日本ゼオンの中間連結 営業益は過去最高に

2011年11月15日

ゴムタイムス社

 日本ゼオンは8日、2012年3月期中間連結決算を発表した。売上高は1340億7100万円、前年中間期比0・7%減とわずかながら減収となったが、営業利益は212億8300万円、同13・3%増、経常利益197億9200万円、同15・4%増の増益となった。半期での営業益は過去最高益。四半期純利益は122億3500万円、同34・2%増となった。
 合成ゴムの国内販売は、自動車関連部品向けで震災などによる自動車生産減の影響があったものの、タイヤ向けは顧客の需要が堅調に推移し、また、原料価格に応じた価格改定を実施したことにより、販売数量、売上高とも前年同期を上回った。輸出は、国内販売同様、価格改定を行ったが、荷繰り販売調整の実施により販売数量、売上高ともに前年同期を下回った。
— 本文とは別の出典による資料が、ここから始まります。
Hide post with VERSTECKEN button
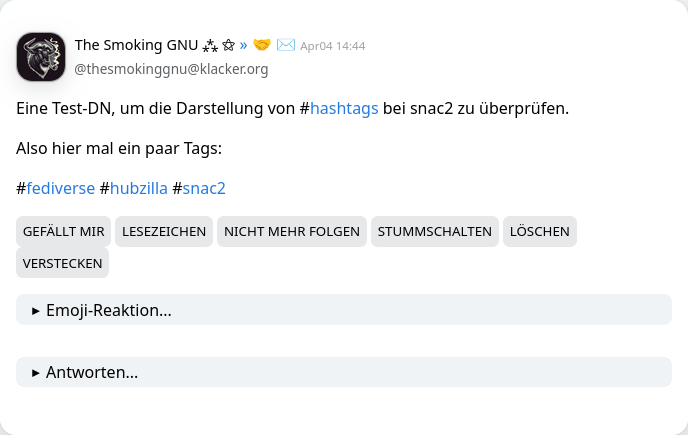This screenshot has width=688, height=435. click(x=63, y=263)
海外子会社は、米国子会社の販売数量が前年同期を下回ったものの、欧州需要の回復、加えて原料価格に応じた価格改定も功を奏し、売上高は米国子会社、英国子会社とも前年同期を上回った。
 事業別の業績は、エラストマー素材事業の売上高は894億8200万円、同4・5%増、営業利益183億円、同31・3%増、高機能材料事業は売上高259億4600万円、同3・5%減、営業利益23億5600万円、同47・9%減となった。
 同社は11年度を初年度とする3ヵ年の中期経営計画「SZ―20」をスタートさせた。エラストマー素材事業と高機能材料事業の強みを磨き上げ、両輪でグローバルに事業を拡大する。業績目標は、2020年度連結売上高5000億円、海外生産比率50%以上としている。